The Weekly Sonnet

Bronze statue of a man holding a crown

The conclusion of a literary experiment

‘Twas born of tumult, toil, troubled times
This dreary den of literary hubris.
Disgruntled poet’s voice was wrought with rhymes
And barbs, an arrow not inclined to miss
Its target. Skewering the bard became
A grand adventure. Clever quips disguised
As metered iambs–sonnets all the same–
Deceived the academics who surmised
My penmanship sincere. So what recourse
Remains?

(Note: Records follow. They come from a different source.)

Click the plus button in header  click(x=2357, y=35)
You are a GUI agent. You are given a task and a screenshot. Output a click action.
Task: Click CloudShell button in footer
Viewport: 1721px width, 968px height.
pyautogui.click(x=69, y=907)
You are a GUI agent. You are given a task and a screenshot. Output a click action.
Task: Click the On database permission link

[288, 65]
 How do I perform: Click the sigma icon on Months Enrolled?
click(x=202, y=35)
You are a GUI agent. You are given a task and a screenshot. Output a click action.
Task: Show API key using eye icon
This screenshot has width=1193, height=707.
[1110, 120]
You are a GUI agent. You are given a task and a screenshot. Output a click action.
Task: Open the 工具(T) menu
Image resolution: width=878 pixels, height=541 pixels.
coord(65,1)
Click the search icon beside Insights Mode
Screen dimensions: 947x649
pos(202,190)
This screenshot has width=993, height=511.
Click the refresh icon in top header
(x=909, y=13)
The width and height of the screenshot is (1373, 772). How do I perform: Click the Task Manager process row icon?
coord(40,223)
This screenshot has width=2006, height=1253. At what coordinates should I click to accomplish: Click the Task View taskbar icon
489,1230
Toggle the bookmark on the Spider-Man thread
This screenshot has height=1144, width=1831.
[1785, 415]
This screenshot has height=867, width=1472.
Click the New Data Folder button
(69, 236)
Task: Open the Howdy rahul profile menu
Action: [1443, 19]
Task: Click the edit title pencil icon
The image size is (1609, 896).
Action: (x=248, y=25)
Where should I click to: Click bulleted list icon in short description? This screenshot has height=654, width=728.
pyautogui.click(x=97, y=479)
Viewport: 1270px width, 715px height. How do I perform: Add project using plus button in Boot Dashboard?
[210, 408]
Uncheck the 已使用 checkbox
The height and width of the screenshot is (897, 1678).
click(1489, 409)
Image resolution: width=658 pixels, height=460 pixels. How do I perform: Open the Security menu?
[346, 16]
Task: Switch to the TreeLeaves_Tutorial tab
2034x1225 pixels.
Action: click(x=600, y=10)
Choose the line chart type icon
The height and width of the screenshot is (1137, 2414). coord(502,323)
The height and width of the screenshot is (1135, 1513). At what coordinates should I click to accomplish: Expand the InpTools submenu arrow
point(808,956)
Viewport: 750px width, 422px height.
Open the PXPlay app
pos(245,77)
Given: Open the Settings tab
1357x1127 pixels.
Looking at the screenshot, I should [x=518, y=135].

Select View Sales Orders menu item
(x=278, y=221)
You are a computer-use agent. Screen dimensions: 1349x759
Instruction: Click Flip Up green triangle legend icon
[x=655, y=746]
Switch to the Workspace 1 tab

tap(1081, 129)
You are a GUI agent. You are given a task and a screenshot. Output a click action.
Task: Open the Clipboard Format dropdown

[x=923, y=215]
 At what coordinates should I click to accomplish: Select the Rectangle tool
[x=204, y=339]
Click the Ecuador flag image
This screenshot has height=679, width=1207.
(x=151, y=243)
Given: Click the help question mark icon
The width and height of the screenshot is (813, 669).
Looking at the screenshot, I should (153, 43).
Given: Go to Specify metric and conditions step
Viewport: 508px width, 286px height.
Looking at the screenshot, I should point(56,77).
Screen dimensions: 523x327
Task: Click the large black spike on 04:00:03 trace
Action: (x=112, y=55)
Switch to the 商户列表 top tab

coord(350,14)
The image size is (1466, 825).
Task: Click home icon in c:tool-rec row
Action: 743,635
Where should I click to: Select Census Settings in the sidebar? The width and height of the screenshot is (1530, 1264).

The Weekly Sonnet’s point is through,
Its hapless victims felled without remorse,
And all experiments conducted due.
I needn’t obfuscate my thoughts again;
Sincerity hereafter guides my pen.

Lamentation of the Black Knight

Antique chess pieces on a wooden board

Defeating your nemesis too easily has its drawbacks

“Too kind a death was death for whited knight.
The world’s a cruel, heartless place for those
Who shun the yoke of chivalry and light—
That breed of man who seeks a villain’s clothes.
Too swift in judgment, righteousness defames,
And all would claim their hearts have often said:
‘No whiter is the man than black he blames.
A golden crown is worth its weight in lead.’
If words were free and justice truly blind,
No shadow cast could threaten honor’s name
Where white was black and black was undefined.
A hero is a villain all the same.
Though whited knight was no more right than left,
Too swift in vengeance renders me bereft.”